Giorgio Vasari, a famous Renaissance painter and art historian from Florence, considered drawing "the father of all fine art." According to Vasari, drawing was the foundation of an artist's work because it encompassed both design and expression.
Many drawings executed during the Renaissance were preliminary sketches of other types of artistic works such as paintings, sculptures, buildings, mosaics, tapestries, and stained glass. However, artists such as Michelangelo and Leonardo da Vinci helped to transition drawing into an autonomous independent artistic activity.
Renaissance artists usually drew on canvas, tinted paper, linen, and vellum, which is the treated skin of calves, goats, or pigs. To compose, they used styluses, metalpoint, charcoal, chalk, and quill or reed pens with ink.

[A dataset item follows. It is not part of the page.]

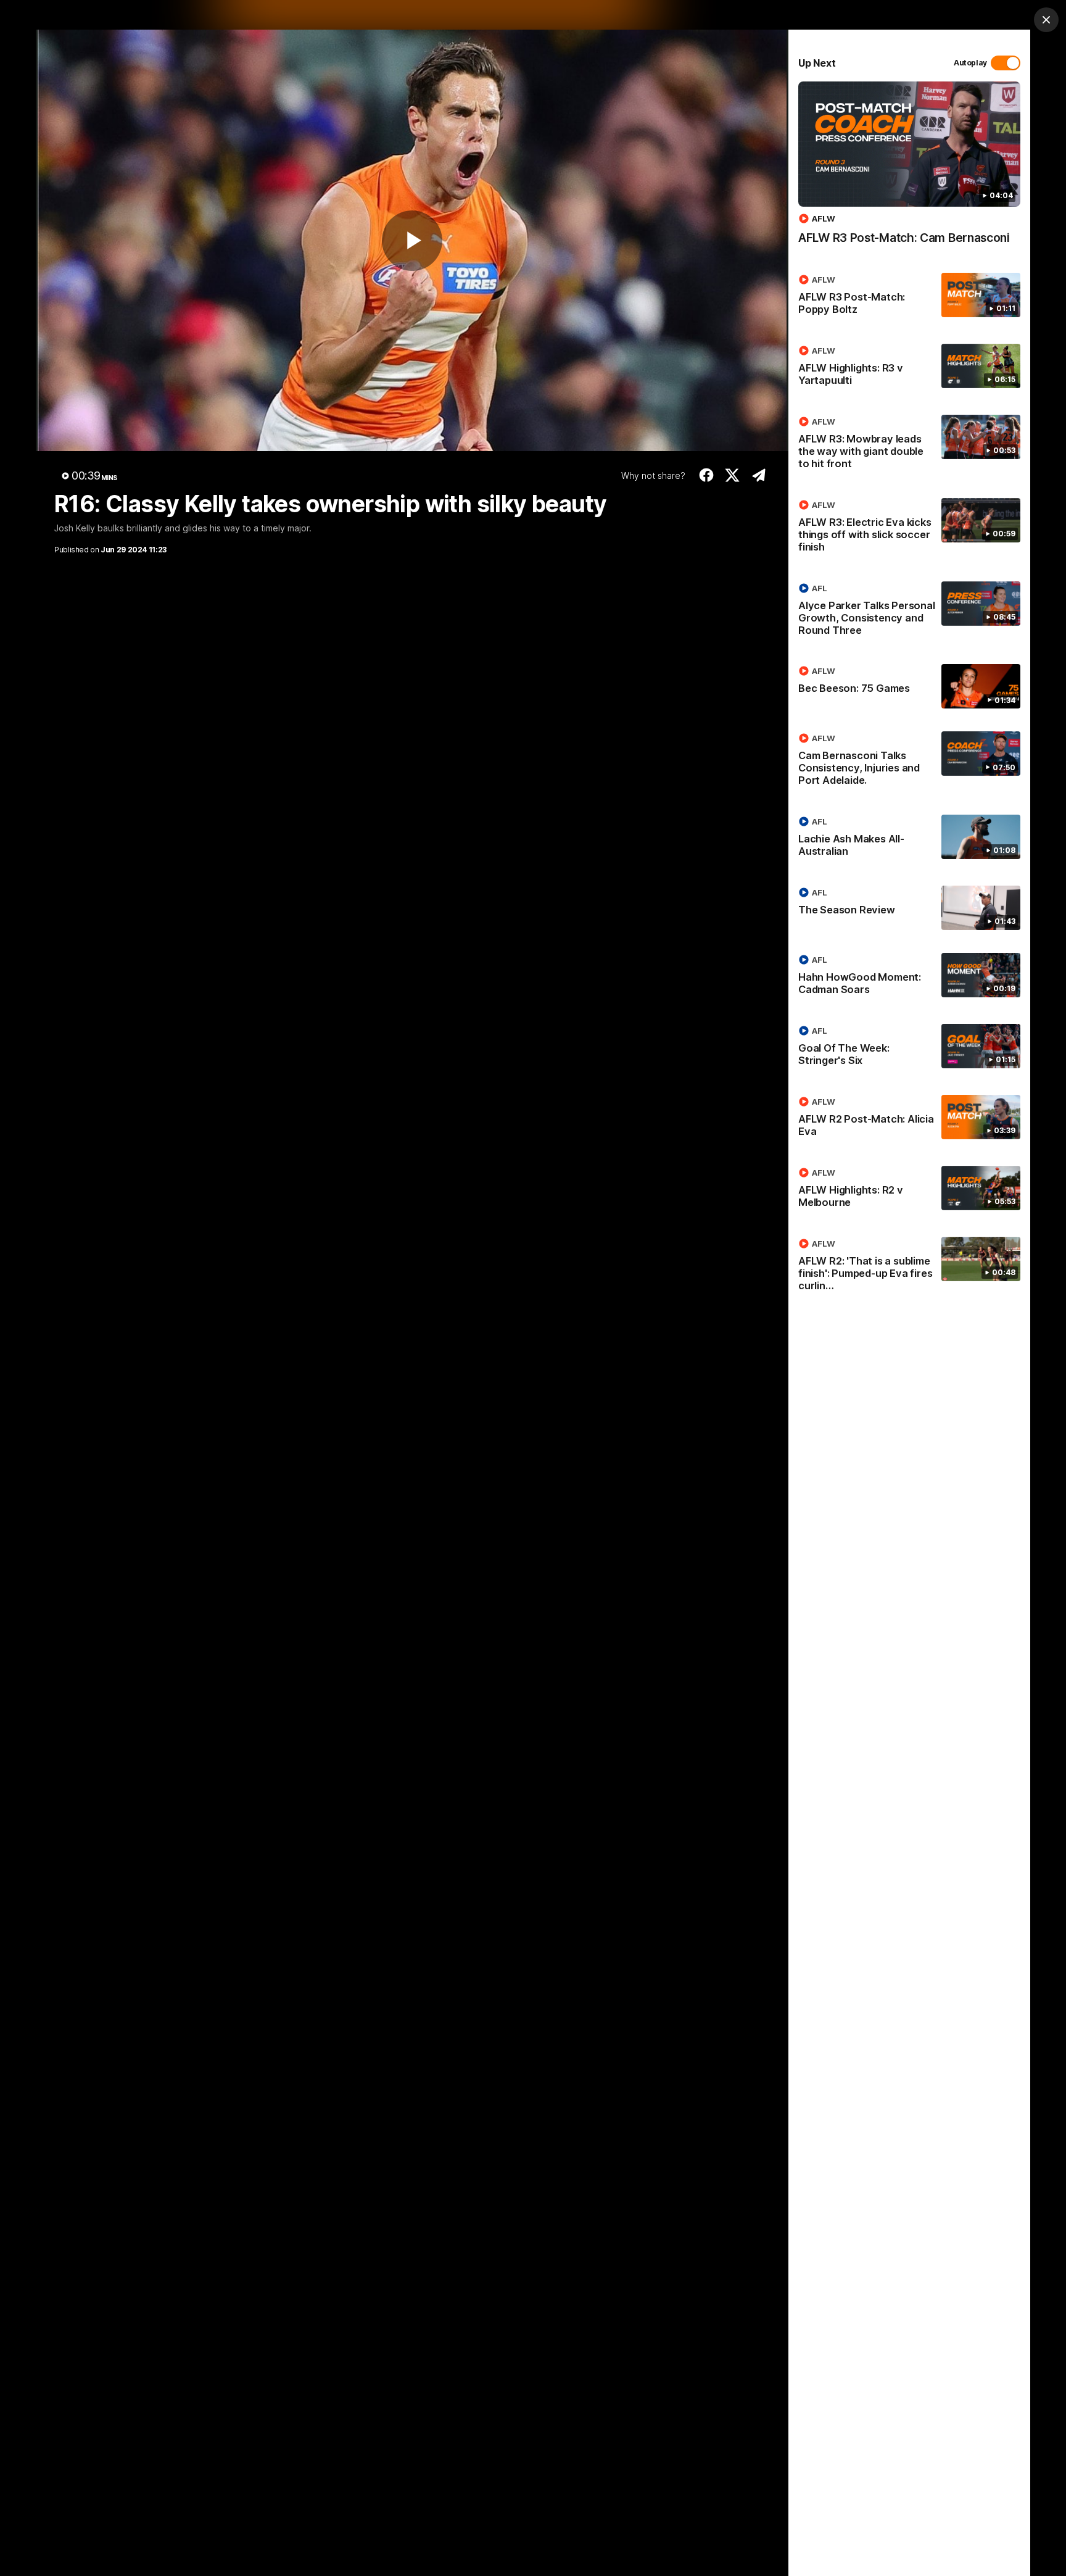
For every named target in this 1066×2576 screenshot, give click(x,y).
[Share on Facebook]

Some of the Renaissance artists who created famous drawings included Botticelli, Leonardo da Vinci, Michelangelo, and Raphael. For instance, Botticelli drew Abundance or Autumn on pink-tinted paper using pen and ink, brown wash, and black chalk. Leonardo da Vinci used pen and ink to draw Adoration of the Magi. Michelangelo used black chalk to create Ideal Head of a Woman, The Fall of Phaeton, and Portrait of Andrea Quaratesi. Raphael used metalpoint on pink-tinted paper to draw Heads of Virgin and Child.